● **What the task asks**
Copy out the part of the records that opens with the line containing "At what coordinates should I click to accomplish: Choose" and closes with the line containing "pyautogui.click(x=256, y=400)", putting "red" in place of "orange" and leaving all else as it is.

● **Data for the task**
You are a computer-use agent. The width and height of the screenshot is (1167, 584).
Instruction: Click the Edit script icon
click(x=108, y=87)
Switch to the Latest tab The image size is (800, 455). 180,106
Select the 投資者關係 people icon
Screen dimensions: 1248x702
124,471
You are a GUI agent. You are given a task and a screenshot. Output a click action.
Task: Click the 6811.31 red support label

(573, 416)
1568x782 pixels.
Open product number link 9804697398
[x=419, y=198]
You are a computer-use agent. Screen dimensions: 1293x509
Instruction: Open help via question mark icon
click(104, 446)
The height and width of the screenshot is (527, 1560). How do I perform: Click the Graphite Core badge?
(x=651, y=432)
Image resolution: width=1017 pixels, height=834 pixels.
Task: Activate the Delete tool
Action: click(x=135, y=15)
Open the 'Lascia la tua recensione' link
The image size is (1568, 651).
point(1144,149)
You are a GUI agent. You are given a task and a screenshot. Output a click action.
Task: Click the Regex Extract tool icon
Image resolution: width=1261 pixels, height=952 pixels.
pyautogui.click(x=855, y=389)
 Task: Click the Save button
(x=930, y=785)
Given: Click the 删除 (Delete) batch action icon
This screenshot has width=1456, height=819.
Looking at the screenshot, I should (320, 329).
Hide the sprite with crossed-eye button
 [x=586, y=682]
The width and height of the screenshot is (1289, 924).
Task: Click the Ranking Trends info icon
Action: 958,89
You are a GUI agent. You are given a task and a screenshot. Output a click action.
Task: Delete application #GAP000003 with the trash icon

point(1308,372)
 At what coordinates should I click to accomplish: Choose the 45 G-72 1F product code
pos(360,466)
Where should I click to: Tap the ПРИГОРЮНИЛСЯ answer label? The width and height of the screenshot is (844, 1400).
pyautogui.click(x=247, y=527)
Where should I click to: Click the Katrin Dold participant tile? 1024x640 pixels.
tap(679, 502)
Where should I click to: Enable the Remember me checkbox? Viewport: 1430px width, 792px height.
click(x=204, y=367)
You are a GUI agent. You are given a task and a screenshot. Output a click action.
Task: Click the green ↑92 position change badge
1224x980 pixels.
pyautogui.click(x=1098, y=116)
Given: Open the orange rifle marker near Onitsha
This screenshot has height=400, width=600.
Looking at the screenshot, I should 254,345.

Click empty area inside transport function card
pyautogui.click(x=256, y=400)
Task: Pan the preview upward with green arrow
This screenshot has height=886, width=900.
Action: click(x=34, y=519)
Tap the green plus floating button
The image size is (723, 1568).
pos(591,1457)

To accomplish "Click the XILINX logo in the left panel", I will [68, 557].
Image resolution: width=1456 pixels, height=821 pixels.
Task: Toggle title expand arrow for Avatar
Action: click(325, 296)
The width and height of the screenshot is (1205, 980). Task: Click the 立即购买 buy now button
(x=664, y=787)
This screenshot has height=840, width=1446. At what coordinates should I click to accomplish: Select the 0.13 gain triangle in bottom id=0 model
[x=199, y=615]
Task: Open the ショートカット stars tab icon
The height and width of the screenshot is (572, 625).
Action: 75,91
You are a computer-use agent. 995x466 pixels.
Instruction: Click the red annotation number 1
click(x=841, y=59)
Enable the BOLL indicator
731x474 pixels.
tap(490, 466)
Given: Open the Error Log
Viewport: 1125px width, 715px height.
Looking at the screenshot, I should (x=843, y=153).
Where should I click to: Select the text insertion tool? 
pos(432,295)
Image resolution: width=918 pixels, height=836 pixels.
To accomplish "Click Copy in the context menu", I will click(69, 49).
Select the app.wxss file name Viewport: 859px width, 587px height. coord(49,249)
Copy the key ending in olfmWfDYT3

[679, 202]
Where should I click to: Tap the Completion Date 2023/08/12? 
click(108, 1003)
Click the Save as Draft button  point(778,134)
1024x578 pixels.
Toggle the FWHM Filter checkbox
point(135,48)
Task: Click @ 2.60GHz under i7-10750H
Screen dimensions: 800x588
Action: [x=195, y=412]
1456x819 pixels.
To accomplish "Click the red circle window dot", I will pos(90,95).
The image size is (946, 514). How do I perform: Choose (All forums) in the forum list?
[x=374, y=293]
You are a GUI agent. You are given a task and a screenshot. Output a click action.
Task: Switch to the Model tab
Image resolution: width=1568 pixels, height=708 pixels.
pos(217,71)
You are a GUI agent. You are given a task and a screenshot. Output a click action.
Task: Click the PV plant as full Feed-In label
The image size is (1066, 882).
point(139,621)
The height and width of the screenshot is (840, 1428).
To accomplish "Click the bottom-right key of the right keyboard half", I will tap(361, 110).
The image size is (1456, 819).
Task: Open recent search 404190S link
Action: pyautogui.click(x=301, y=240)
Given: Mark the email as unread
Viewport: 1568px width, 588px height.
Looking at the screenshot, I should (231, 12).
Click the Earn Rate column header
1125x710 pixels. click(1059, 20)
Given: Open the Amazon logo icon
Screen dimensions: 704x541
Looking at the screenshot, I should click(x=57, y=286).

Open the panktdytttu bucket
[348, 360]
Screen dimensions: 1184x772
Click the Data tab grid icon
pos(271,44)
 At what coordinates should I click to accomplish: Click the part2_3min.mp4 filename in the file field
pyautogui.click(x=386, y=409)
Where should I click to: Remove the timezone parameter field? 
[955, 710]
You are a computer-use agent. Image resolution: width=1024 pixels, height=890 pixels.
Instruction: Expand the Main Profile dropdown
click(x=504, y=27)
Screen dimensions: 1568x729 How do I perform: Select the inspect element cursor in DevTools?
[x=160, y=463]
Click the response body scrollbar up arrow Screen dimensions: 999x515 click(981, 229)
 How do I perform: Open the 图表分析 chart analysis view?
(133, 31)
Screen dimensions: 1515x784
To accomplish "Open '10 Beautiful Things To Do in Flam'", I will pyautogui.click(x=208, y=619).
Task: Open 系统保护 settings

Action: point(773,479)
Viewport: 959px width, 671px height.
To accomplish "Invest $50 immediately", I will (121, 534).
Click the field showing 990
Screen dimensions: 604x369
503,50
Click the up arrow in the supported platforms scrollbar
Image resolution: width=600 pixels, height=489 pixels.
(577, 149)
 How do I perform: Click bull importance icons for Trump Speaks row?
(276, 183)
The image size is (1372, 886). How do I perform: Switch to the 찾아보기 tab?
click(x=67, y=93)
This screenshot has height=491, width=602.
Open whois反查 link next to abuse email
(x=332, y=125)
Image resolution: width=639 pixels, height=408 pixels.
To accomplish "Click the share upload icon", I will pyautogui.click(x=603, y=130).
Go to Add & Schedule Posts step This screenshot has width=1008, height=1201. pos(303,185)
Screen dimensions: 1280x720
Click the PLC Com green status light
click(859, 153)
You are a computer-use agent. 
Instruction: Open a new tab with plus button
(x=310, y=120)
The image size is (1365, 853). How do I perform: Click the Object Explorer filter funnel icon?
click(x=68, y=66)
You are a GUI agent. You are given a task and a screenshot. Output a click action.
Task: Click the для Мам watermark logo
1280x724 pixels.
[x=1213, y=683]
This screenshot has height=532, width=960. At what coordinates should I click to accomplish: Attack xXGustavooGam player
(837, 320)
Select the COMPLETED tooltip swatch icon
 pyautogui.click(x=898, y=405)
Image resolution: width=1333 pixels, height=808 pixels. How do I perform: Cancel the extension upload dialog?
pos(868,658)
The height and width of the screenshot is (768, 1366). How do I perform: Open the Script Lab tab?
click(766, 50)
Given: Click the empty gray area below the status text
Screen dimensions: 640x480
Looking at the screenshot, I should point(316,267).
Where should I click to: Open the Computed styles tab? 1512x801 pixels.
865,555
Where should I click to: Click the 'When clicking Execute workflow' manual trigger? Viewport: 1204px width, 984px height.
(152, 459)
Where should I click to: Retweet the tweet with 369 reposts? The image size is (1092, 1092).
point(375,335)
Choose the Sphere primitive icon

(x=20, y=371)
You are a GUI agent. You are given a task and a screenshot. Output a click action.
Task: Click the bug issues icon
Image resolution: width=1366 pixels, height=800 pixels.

● **Answer for this exercise**
 At what coordinates should I click to accomplish: Choose the 45 G-72 1F product code
pos(360,466)
Where should I click to: Tap the ПРИГОРЮНИЛСЯ answer label? The width and height of the screenshot is (844, 1400).
pyautogui.click(x=247, y=527)
Where should I click to: Click the Katrin Dold participant tile? 1024x640 pixels.
tap(679, 502)
Where should I click to: Enable the Remember me checkbox? Viewport: 1430px width, 792px height.
click(x=204, y=367)
You are a GUI agent. You are given a task and a screenshot. Output a click action.
Task: Click the green ↑92 position change badge
1224x980 pixels.
pyautogui.click(x=1098, y=116)
Given: Open the red rifle marker near Onitsha
This screenshot has height=400, width=600.
Looking at the screenshot, I should 254,345.

Click empty area inside transport function card
pyautogui.click(x=256, y=400)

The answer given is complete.